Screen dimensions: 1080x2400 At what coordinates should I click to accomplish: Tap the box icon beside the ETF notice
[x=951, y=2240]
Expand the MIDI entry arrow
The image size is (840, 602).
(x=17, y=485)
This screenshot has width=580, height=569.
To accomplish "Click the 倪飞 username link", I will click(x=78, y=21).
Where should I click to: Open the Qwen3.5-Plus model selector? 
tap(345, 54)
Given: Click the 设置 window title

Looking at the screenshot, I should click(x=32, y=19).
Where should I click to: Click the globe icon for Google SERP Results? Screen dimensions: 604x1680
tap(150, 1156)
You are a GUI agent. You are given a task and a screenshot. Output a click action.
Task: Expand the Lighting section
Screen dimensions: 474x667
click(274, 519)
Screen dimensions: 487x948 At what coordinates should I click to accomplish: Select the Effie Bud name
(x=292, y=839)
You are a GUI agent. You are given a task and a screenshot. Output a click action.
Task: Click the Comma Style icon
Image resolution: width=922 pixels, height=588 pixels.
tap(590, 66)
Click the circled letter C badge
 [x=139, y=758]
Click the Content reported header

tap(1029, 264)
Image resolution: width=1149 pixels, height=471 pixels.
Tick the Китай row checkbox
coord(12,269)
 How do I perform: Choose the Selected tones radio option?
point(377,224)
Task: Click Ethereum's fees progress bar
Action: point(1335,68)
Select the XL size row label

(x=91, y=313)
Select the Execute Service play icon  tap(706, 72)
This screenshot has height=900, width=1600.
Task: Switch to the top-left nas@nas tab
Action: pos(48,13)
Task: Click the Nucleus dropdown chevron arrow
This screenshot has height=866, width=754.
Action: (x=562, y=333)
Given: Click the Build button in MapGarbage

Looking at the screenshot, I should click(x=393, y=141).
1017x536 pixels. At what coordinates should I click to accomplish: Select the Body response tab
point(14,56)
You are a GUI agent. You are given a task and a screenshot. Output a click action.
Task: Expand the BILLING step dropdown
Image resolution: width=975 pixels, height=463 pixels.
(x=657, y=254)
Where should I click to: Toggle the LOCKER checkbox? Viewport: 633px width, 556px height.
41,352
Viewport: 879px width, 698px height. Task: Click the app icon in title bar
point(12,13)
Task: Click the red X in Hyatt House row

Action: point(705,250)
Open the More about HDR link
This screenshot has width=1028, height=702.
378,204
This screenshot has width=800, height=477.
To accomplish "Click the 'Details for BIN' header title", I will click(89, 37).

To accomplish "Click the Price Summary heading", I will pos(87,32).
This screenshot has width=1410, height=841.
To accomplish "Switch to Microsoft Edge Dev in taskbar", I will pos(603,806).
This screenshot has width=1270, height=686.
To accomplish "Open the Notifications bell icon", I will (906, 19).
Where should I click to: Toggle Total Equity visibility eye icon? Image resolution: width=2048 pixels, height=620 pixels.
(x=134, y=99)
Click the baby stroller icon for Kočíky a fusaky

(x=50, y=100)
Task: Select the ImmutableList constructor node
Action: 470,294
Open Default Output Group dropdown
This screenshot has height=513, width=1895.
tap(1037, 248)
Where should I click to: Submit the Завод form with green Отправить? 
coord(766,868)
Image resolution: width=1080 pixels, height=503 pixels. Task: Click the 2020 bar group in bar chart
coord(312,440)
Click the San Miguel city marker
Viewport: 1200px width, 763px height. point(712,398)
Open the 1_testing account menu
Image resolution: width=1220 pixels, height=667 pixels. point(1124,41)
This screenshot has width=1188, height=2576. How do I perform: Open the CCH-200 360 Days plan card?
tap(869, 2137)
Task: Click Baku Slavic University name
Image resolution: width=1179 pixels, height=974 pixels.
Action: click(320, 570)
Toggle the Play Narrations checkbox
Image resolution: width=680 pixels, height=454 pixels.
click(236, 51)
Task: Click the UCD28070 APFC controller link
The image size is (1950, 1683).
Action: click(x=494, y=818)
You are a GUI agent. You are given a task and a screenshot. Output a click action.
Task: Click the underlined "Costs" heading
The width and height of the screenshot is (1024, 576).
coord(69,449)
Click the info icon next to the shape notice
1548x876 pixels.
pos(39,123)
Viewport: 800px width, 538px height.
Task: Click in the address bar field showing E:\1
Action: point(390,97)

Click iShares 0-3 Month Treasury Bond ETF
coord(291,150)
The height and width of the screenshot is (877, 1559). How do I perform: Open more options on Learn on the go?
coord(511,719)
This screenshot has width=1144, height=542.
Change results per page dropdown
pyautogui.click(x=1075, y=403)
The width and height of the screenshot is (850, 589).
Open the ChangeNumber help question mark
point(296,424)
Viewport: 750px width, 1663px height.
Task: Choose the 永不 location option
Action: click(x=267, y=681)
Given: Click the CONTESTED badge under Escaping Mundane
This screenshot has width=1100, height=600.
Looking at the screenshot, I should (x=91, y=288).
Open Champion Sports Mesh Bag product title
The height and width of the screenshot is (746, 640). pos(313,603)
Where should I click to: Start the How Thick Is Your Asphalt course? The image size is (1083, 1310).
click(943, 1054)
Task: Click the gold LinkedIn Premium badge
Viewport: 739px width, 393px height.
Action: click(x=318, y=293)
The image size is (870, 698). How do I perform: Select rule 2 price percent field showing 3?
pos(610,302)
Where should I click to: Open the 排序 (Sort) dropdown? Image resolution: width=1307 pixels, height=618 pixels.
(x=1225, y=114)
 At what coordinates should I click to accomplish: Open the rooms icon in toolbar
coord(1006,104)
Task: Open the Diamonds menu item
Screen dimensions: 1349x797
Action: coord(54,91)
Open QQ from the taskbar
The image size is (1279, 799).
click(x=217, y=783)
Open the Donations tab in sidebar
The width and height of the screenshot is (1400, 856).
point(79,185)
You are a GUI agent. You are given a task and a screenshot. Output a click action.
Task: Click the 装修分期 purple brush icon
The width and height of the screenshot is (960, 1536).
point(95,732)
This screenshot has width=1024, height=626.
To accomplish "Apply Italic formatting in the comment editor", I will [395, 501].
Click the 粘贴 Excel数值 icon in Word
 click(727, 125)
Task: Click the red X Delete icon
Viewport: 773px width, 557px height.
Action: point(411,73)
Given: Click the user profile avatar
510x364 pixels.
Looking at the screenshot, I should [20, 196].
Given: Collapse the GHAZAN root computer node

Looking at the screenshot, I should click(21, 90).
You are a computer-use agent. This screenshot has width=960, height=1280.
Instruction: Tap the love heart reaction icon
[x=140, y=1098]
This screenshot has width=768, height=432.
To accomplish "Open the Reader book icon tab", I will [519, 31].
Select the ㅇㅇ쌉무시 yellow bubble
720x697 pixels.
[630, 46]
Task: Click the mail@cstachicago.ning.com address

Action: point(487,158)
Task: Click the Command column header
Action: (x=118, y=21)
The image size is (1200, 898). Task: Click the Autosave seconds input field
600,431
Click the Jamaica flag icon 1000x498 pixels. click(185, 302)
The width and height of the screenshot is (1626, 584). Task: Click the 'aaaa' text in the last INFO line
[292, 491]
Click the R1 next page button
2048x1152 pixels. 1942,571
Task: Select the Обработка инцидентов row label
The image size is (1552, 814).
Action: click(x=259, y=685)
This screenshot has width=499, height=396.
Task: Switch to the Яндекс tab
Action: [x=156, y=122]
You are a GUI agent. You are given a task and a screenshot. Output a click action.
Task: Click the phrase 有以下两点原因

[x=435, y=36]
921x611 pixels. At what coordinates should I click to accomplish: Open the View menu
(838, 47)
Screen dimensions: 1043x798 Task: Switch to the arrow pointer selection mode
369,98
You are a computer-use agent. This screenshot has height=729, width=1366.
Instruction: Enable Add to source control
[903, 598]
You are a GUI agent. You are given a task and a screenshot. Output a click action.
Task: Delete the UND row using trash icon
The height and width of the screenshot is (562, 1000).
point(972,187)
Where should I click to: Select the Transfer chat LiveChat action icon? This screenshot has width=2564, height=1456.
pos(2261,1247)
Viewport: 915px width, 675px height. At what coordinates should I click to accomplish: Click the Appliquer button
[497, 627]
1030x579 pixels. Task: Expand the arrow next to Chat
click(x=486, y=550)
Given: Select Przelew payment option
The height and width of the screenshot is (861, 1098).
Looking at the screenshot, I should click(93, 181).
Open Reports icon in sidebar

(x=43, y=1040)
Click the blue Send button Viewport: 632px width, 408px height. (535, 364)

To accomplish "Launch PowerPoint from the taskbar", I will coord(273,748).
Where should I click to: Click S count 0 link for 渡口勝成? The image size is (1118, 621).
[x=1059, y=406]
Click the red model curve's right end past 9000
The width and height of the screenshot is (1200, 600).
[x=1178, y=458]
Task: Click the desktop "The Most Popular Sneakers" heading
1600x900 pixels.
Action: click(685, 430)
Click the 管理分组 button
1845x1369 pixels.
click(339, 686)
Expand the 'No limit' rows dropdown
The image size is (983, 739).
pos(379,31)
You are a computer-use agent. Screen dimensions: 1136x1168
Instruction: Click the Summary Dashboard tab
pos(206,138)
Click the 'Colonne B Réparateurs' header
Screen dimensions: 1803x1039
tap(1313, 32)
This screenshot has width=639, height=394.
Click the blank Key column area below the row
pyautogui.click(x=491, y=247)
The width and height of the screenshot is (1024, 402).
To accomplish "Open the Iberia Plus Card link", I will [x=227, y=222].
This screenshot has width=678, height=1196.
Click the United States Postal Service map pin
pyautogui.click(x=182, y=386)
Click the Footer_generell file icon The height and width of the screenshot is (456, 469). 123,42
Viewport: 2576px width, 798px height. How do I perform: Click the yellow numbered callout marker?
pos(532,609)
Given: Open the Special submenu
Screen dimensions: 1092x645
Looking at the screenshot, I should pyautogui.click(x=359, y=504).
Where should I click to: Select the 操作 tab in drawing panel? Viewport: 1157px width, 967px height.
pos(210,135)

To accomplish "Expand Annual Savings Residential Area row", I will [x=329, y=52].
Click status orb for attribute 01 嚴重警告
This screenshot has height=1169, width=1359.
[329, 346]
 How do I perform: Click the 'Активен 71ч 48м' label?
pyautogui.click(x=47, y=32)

..............................

**Work task:** The records are above. How many lines in them contain the word "from"? Give the number alone.

**Exercise answer:** 2